Tang Chi adalah pemimpin pasukan bala bantuan dari Sekte Sembilan Pedang Mistik. Huang Six adalah Penjaga Pedang dari Sekte Sembilan Pedang Mistik.
Huang Six pergi menemui Tang Chi. Sebagai orang luar, mereka sebenarnya tidak perlu mengikutinya.
Manajer He dan yang lainnya saling memandang dan mengangguk.
Dia mengira misi itu tidak akan sulit, tetapi dia tidak menyangka akan melibatkan situasi seperti ini.
Tempat ini tidak jauh dari lokasi pertempuran di Gunung Fengshou, dan mereka tidak ingin pergi lebih jauh lagi.
Huang Six memimpin Gao Xiaoxuan maju selangkah demi selangkah. Manajer He dan yang lainnya tetap berdiri di tempat mereka.
“Hhh, temperamen Huang Six ini memang tidak buruk. Sayangnya, dunia kultivasi ini tidak bisa menampung orang seperti itu…” Bos He menatap punggung Huang Six dan menghela napas pelan.
Seorang lelaki tua lainnya menggelengkan kepalanya dan berkata pelan, “Dunia kultivasi selalu berusaha untuk memutuskan hubungan. Bagaimana mungkin ada hasil jika dia bersikeras mencari cinta yang luhur itu?”
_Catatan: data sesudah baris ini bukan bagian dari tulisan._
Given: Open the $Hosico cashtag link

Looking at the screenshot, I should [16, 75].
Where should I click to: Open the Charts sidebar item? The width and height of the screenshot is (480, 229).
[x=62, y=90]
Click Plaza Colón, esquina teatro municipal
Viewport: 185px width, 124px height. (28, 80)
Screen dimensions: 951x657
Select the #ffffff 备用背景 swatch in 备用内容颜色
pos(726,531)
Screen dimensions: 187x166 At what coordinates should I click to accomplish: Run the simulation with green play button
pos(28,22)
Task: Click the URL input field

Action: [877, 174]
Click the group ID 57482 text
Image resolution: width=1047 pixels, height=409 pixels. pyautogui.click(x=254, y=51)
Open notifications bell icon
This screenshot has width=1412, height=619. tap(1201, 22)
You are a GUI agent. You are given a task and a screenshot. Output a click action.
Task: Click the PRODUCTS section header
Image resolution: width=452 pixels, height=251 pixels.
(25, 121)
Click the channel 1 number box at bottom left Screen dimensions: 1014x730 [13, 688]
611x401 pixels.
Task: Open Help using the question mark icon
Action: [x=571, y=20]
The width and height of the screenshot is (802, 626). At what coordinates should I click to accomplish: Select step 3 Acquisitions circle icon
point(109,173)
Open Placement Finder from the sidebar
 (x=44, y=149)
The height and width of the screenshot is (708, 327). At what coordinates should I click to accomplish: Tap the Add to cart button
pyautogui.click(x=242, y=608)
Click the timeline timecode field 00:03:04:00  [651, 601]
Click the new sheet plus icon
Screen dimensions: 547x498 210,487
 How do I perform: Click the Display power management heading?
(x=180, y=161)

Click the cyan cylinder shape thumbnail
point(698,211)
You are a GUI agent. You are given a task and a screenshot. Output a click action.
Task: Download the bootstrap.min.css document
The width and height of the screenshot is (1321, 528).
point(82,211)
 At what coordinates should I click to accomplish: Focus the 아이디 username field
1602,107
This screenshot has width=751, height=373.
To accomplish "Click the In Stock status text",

Jika Huang Six menyerah untuk menyelamatkan Lu Qingping hari ini, dia tidak akan terlibat sama sekali.
Faktanya, mengumpulkan pasukan akan menjadi kontribusi yang besar.
“Setiap orang memiliki keinginannya masing-masing. Mungkin kita dangkal.” Seorang pria paruh baya berjubah hitam menggelengkan kepalanya dan menggenggam botol giok di telapak tangannya.
“Pil Void Meridian tingkat tertinggi ini bernilai ratusan ribu batu spiritual.”
“Ada orang seperti itu yang berdiri di belakang Huang Six di Gunung Sembilan Mistik.”
Han Muye.
Dengan teknik alkimia ini, mudah untuk menimbulkan masalah di Perbatasan Barat.
Jika bukan karena dukungan Han Muye di belakang Huang Six, Penjaga Toko He dan para ahli Alam Bumi lainnya tidak akan datang.
“Ayo pergi. Kuharap Huang Six mendapatkan apa yang diinginkannya.” Saat berbicara, Penjaga Toko He menangkupkan tangannya ke arah semua orang lalu berbalik untuk pergi.
Aliansi mereka dibubarkan.
Mereka menangkupkan tangan dan pergi.
…
Gunung Fengshou, tempat berbagai sekte Perbatasan Barat ditempatkan.
Cahaya spiritual dan qi darah berubah menjadi awan yang membumbung tinggi ke langit, menghalangi pandangan ke langit.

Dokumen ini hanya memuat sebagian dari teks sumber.